Friday, March 2, 2012

Train huge language models

(1) using SRILM
(1.1) counting ngrams
Don't use ngram-count directly to count N-grams. Instead, use the make-batch-counts and merge-batch-counts scripts described in training-scripts(1). That way you can create N-gram counts limited only by the maximum file size on your system.
(1.2) training language models from ngram counts
You are likely to run out of memory either because of the size of ngram counts, or of the LM being built. The following are strategies for reducing the memory requirements for training LMs.
Assuming you are using Good-Turing or Kneser-Ney discounting, don't use ngram-count in "raw" form.
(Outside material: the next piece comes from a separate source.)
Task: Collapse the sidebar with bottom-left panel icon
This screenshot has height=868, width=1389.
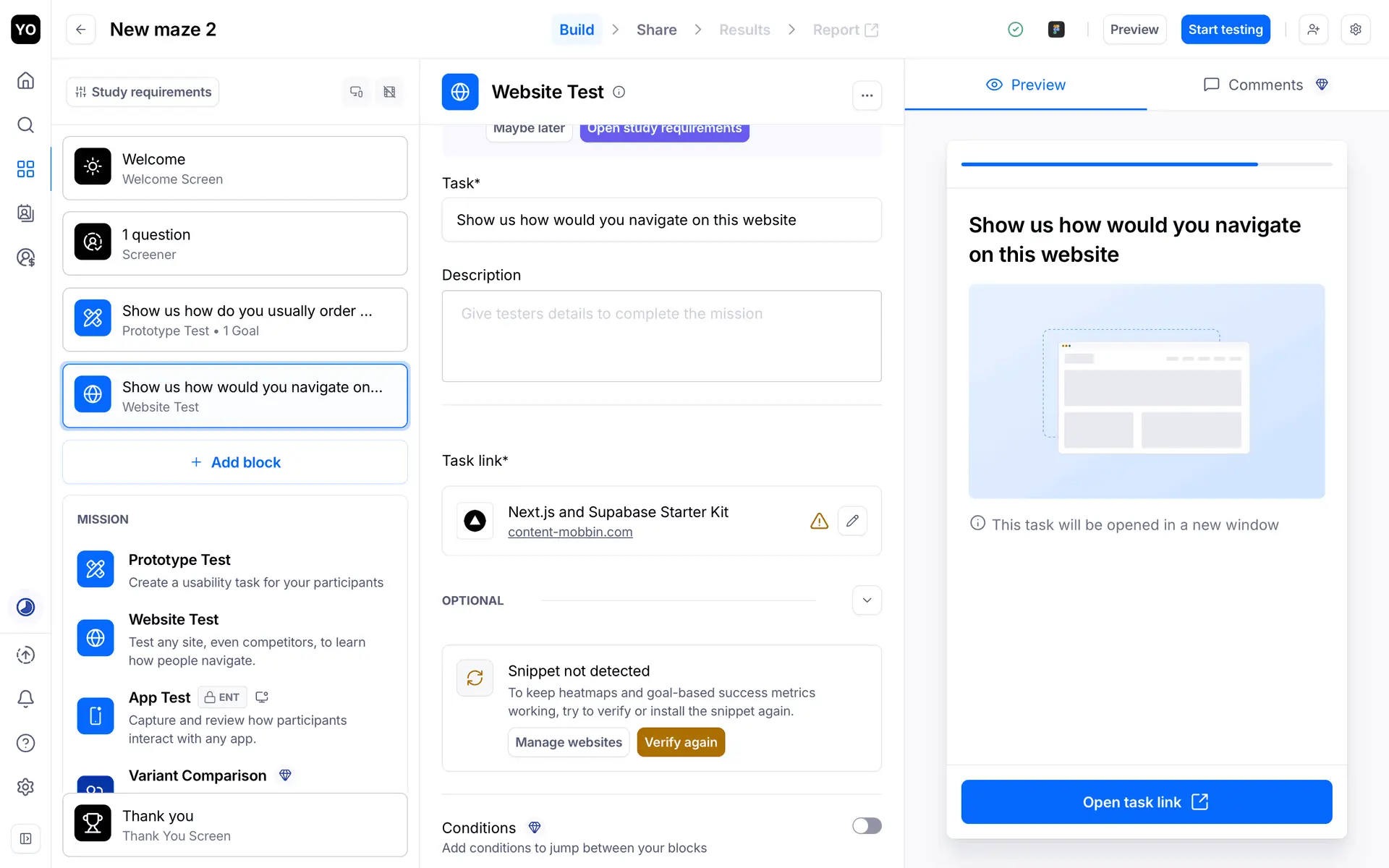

Instead, use the make-big-lm wrapper script described in the training-scripts(1) man page.
Switch to using the "_c" or "_s" versions of the SRI binaries. For instructions on how to build them, see the INSTALL file. Once built, set your executable search path accordingly, and try make-big-lm again.
Lower the minimum counts for N-grams included in the LM, i.e., the values of the options -gt2min, -gt3min, -gt4min, etc. The higher order N-grams typically get higher minimum counts.
Get a machine with more memory. If you are hitting the limitations of a 32-bit machine architecture, get a 64-bit machine and recompile SRILM to take advantage of the expanded address space. (The MACHINE_TYPE=i686-m64 setting is for systems based on 64-bit AMD processors, as well as recent compatibles from Intel.) Note that 64-bit pointers will require a memory overhead in themselves, so you will need a machine with significantly, not just a little, more memory than 4GB.

(2) using IRSTLM

Training a language model from huge amounts of data can be definitively memory and time expensive. The IRSTLM toolkit features algorithms and data structures suitable to estimate, store, and access very large LMs. IRSTLM is open source and can be downloaded from here.

Typically, LM estimation starts with the collection of n-grams and their frequency counters. Then, smoothing parameters are estimated for each n-gram level; infrequent n-grams are possibly pruned and, finally, a LM file is created containing n-grams with probabilities and back-off weights. This procedure can be very demanding in terms of memory and time if applied to huge corpora. IRSTLM provides a simple way to split LM training into smaller and independent steps, which can be distributed among independent processes.

The procedure relies on a training script that makes little use of computer memory and implements the Witten-Bell smoothing method. (An approximation of the modified Kneser-Ney smoothing method is also available.) First, create a special directory stat under your working directory, where the script will save lots of temporary files; then, simply run the script as in the example: -i "gunzip -c corpus.gz" -n 3 -o train.irstlm.gz -k 10 

The script builds a 3-gram LM (option -n) from the specified input command (-i), by splitting the training procedure into 10 steps (-k). The LM will be saved in the output (-o) file train.irstlm.gz with an intermediate ARPA format. This format can be properly managed through the compile-lm command in order to produce a compiled version or a standard ARPA version of the LM.

For a detailed description of the procedure and of other commands available under IRSTLM please refer to the user manual supplied with the package.